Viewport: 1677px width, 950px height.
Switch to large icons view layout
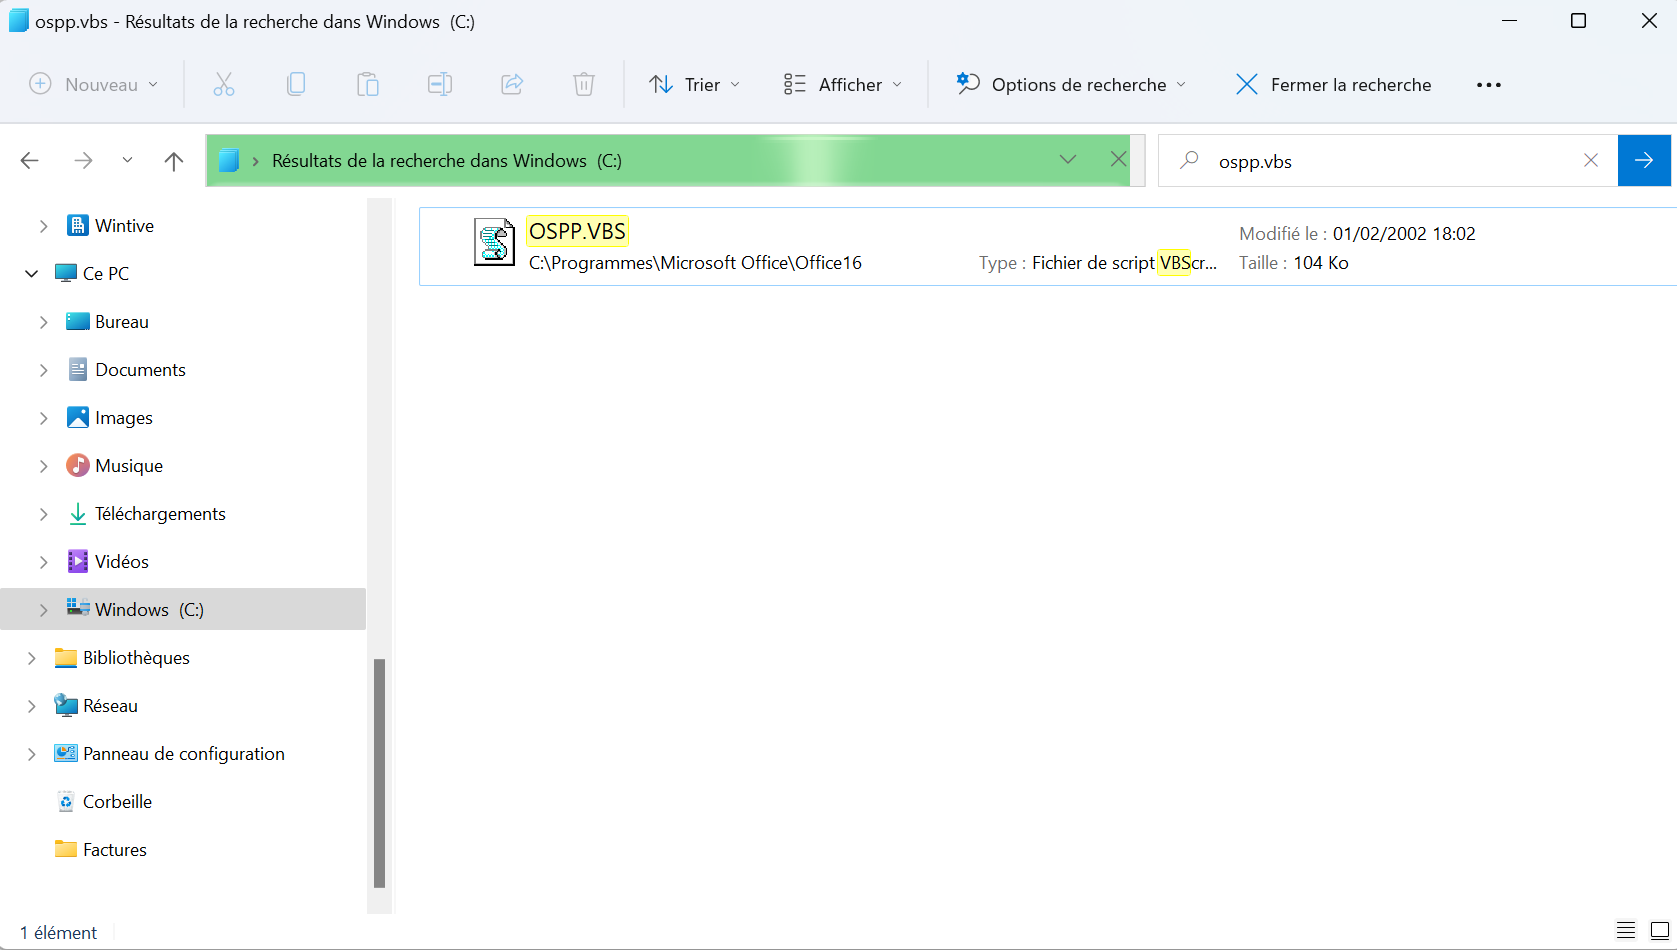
...
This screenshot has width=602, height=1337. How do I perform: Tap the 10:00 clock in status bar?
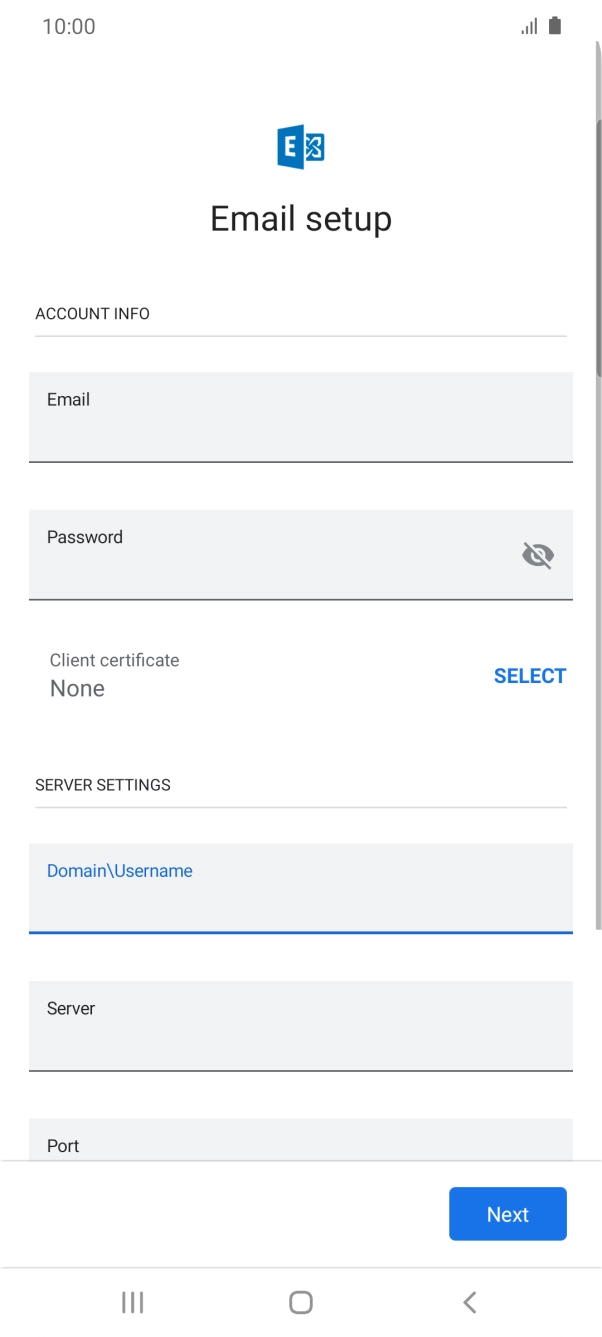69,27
==
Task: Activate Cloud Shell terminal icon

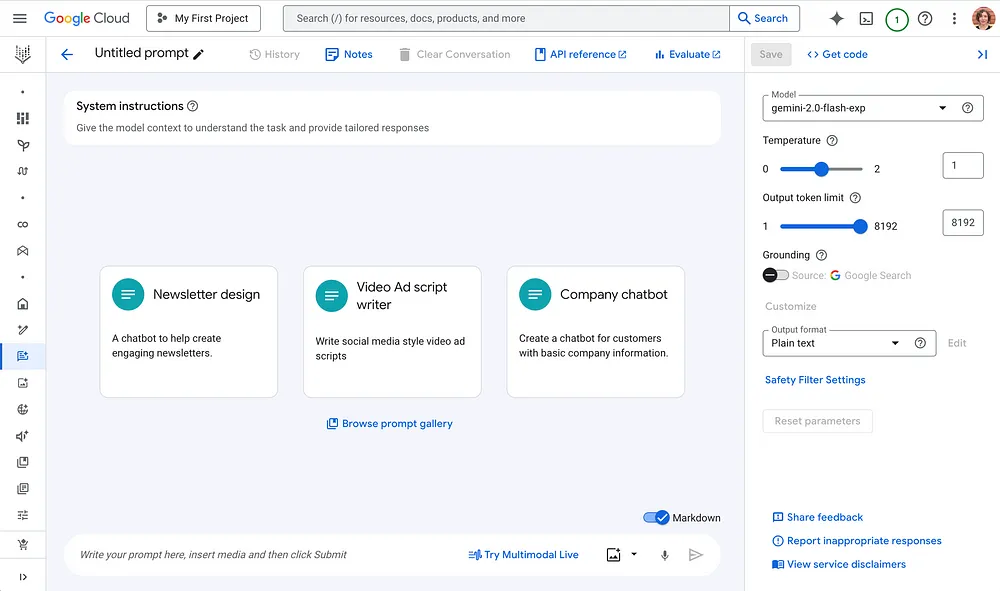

- _Required work_
The expected output is exactly the lines of the listing above between the line holding "Viewport: 1677px width, 950px height." and the line holding "Switch to large icons view layout", inclusive.

- _Exercise output_
Viewport: 1677px width, 950px height.
Switch to large icons view layout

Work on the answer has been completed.